Journal of Cancer Therapy
 Vol.5 No.6(2014), Article ID:45699,10 pages DOI:10.4236/jct.2014.56055

ErbB Receptors and ErbB Targeted Therapies in Endometrial Cancer

Georgios Androutsopoulos*, Georgios Michail, Georgios Adonakis, Georgios Decavalas

Department of Obstetrics and Gynecology, University of Patras Medical School, Rion, Greece

Email: *androutsopoulosgeorgios@hotmail.com

Copyright © 2014 by authors and Scientific Research Publishing Inc.

This work is licensed under the Creative Commons Attribution International License (CC BY).

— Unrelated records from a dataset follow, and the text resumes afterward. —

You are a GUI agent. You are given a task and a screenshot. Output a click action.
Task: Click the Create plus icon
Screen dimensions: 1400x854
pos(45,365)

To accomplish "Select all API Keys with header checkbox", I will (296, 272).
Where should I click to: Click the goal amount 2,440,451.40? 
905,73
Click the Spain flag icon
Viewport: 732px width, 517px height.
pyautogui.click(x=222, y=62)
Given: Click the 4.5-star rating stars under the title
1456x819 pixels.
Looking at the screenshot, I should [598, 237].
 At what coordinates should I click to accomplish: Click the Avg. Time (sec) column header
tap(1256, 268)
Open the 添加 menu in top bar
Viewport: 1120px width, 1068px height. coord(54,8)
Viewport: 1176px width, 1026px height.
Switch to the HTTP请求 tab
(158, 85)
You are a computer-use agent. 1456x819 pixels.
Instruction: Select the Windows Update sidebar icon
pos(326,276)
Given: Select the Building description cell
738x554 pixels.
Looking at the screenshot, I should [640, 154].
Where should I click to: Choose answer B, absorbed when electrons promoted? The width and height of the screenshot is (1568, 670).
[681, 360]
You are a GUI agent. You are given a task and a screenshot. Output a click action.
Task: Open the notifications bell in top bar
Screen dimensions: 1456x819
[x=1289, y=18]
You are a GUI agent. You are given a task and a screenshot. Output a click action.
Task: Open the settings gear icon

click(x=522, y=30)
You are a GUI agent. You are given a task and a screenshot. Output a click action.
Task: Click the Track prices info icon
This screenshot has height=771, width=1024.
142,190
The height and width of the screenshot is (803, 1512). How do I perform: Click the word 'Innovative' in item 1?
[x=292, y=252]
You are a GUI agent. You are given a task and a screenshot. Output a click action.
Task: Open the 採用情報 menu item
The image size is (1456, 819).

http://creativecommons.org/licenses/by/4.0/

Received 15 March 2014; revised 10 April 2014; accepted 17 April 2014

ABSTRACT

The Epidermal Growth Factor system is present in human organs and plays an important role in cell proliferation, differentiation and apoptosis during embryogenesis and postnatal development. It has four receptors (EGFR, ErbB-2, ErbB-3 and ErbB-4) and numerous ligands. Dysregulation of the Epidermal Growth Factor signaling network is implicated in the pathogenesis of various disorders. Especially in cancer, the Epidermal Growth Factor system becomes hyperactivated with various mechanisms (ligand overproduction, receptor overproduction, constitutive receptor activation). EGFR overexpression may have a dual role in endometrial cancer. It seems that in type I endometrial cancer, EGFR overexpression did not affect disease progression. However in type II endometrial cancer, EGFR overexpression associated with high grade disease and adverse clinical outcome. Moreover ΕrbB-2 overexpression especially in type II endometrial cancer, is an indicator of a highly aggressive disease with poor overall survival. The potential role of ErbB receptors (especially EGFR and ErbB-2) as targets for cancer therapy has been investigated for over 20 years. There are 2 major classes of ErbB targeted therapies: anti-ErbB monoclonal antibodies (MoAbs) and ErbB-specific tyrosine kinase inhibitors (TKIs). ErbB targeted therapies have still shown modest effect in unselected endometrial cancer patients. However, they may be clinically active as adjuvant therapy in well-defined subgroups of type II endometrial cancer patients with EGFR and ErbB-2 overexpression.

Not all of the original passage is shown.